Ibrox denies it made any money out of any of this, either with what they are accused of or with what Elite and JD were doing in the wider sphere. If you are sitting there dumbfounded at that I don’t blame you.

The whole purpose of a kit and merchandise deal is that you all share the spoils … even if they were entirely innocent (hard to believe) in the way their lapdogs claim, the idea that they made no money out of what Elite and JD Sports were doing is transparently absurd.

Their club was involved, even if only peripherally, in keeping the price of merchandising as high as possible.

They operated along with their partners here in a scam against their own fans, it’s as simple and as blunt and as brutal and as nasty as that. I am certain that it’s not the only example of them having done something like this.

What is it Jason Bateman’s character says in the first episode of Ozark, in response to the rhetorical question a Mexican cartel boss asks him about the store clerk his father once witnessed taking cash out of the till and slipping it into her pocket?

“It’s not the first time she stole. It’s the first time he caught her.”

As this site and others have said over and over again, the one constant with being an Ibrox fan is the club having one hand in your pocket. The board which introduced the MyGers scheme – as good a means of sheering sheep as I’ve ever seen – isn’t going to baulk at making sure that its customer base pays the maximum price for every bit of tat on the shelves.

That this has now reached the Competition And Markets Authority – basically the organisation which makes sure consumers don’t get ripped off like this – should be a moment where their fans re-evaluate the relationship between themselves and their boardroom.

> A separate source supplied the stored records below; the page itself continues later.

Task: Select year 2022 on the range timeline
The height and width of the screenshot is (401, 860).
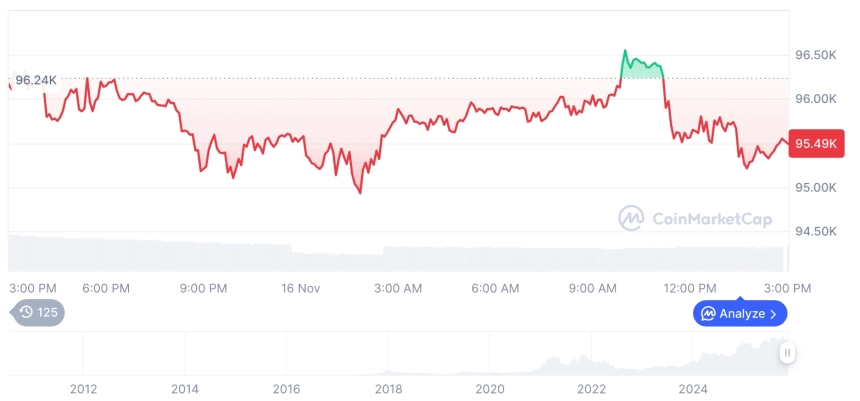Action: click(592, 389)
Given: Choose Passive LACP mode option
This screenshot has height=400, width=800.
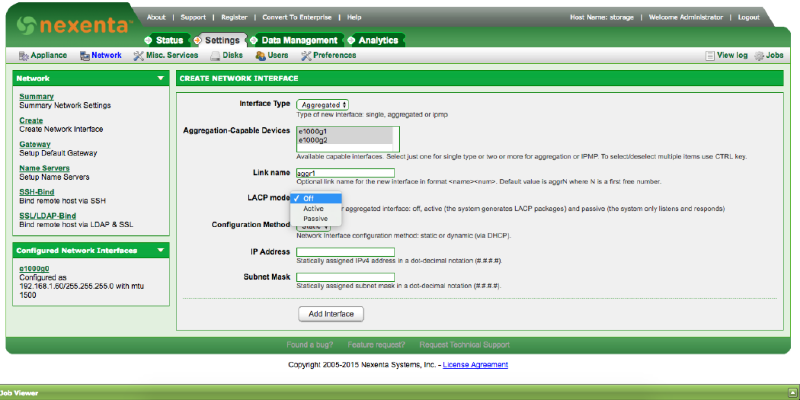Looking at the screenshot, I should [x=315, y=218].
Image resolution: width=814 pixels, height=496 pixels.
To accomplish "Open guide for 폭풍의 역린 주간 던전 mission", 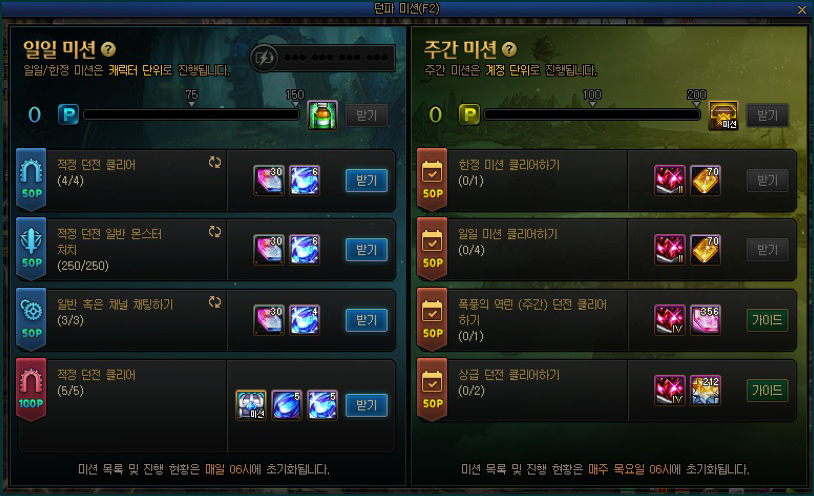I will [x=767, y=320].
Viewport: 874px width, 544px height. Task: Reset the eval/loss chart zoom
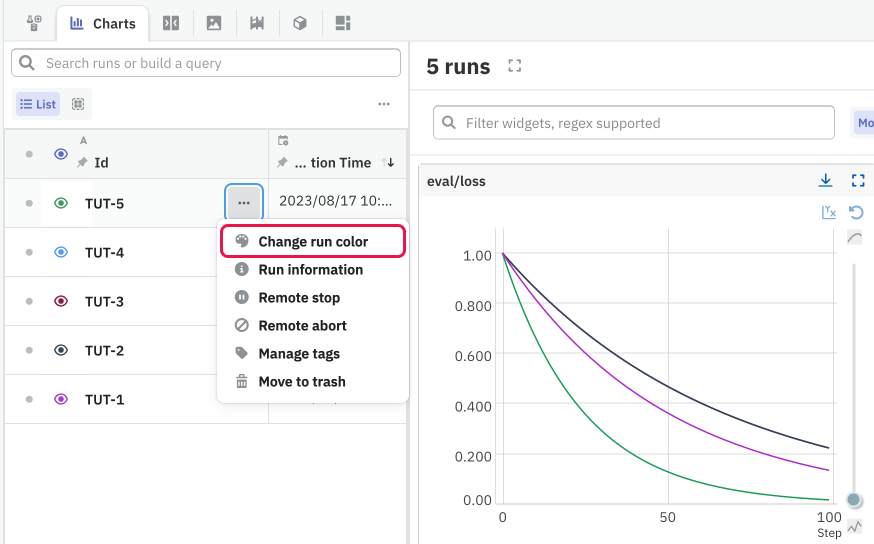pos(856,212)
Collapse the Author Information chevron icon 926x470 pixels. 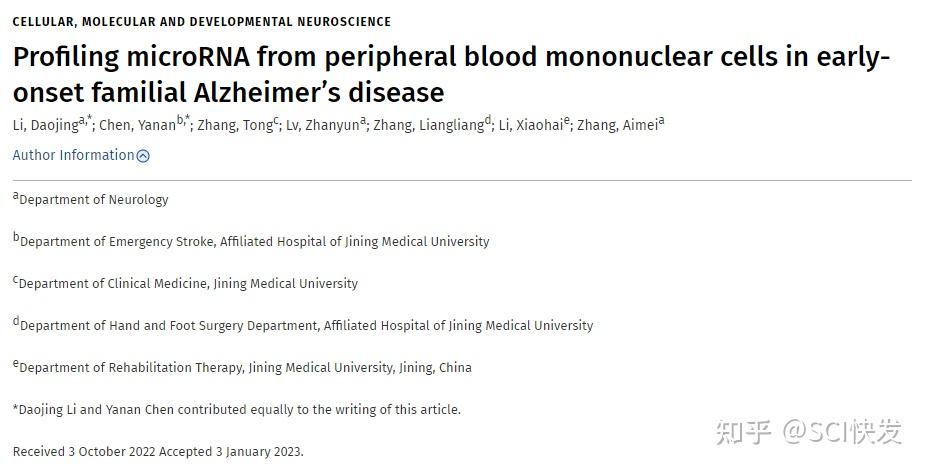point(143,156)
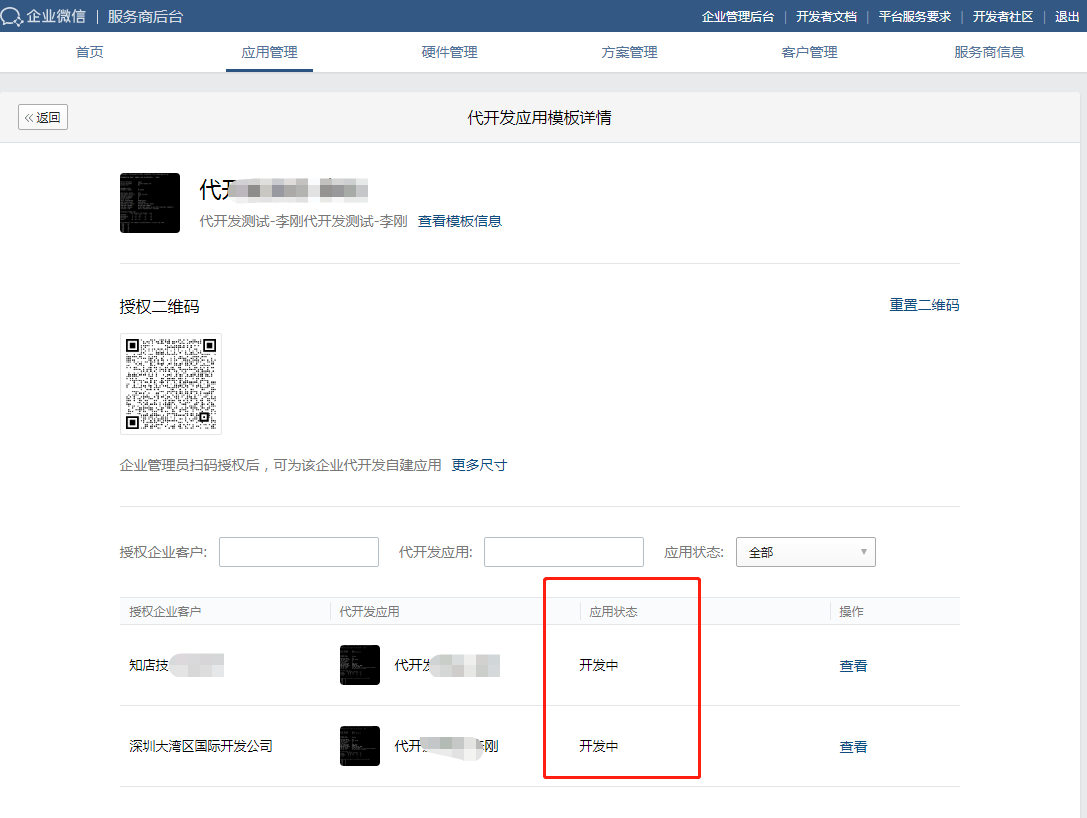Click the app icon in the 深圳大湾区国际开发公司 row
Screen dimensions: 1087x818
click(359, 746)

This, of course, is the same boardroom that charges its fan media, and the mainstream press, £25,000 for access.

I mean, you hardly need to go digging for examples here.

But you know what they are doing instead of holding their club to account?

They are looking for someone else to blame, some proof that the investigation itself is motivated by something other than civic responsibility and the protection of their own rights.

Because on the board of the Competition And Markets Authority is none other than Murdoch McLellan, the chairman of the SPFL. Which of course, has their antennae twitching, as the club is in a full-on battle with them over the sponsorship issue at cinch.

Am I saying these things are totally unrelated?

I have no way of knowing how long the Competition And Markets Authority have been investigating this, but it seems perfectly clear that it’s been a while and that does raise some interesting questions, such as whether or not Ibrox’s efforts to discredit McLellan and remove him from the SPFL board are part of this, not that the press will dig into that.

Yet it is this fact, that McLellan is part of their organisation, that some Ibrox fans want to focus on.

Not the idea that their board might have exposed itself to even greater danger by specifically targeting this guy via the dodgy dossier and the cinch case … but that he might, simply out of spite, be targeting their club in an investigation which actually protects them as customers.

The truly dire thing for Ibrox is the potential size of the fine; the CMA can impose one of up to ten percent of a company’s global turnover.

JD have said that they will make a provision for a £2 million “hit” in their own accounts to be published this year … Ibrox is scrambling to find out whether any fine would be based on this year’s figures or the one for the year in which their little scam took place because that could be a difference of £5 million or more.

Regardless, it’s a headache they don’t need.

Their fans could do some genuine digging into all this and be honest with themselves that their club is squeezing out of them every penny that it can … or they can look to external enemies, and ignore the possibility that their own board’s conduct is responsible for creating the chaos in which they operate.

You’ll notice that Celtic’s commercial department does not run anything like this.

There was no Ashley case, no Puma blow-up, no problems with with inferior quality kit, no competition investigation or any of this never-ending list of problems and issues and legal challenges.

At Ibrox, this is business as usual.

And as usual their fans want to blame it all on the Unseen Fenian Hand.

God, that hand … it’s everywhere.

If it’s not turning off the water in Seville, it’s messing about with their internal marketing decisions.

That hand sure does keep busy.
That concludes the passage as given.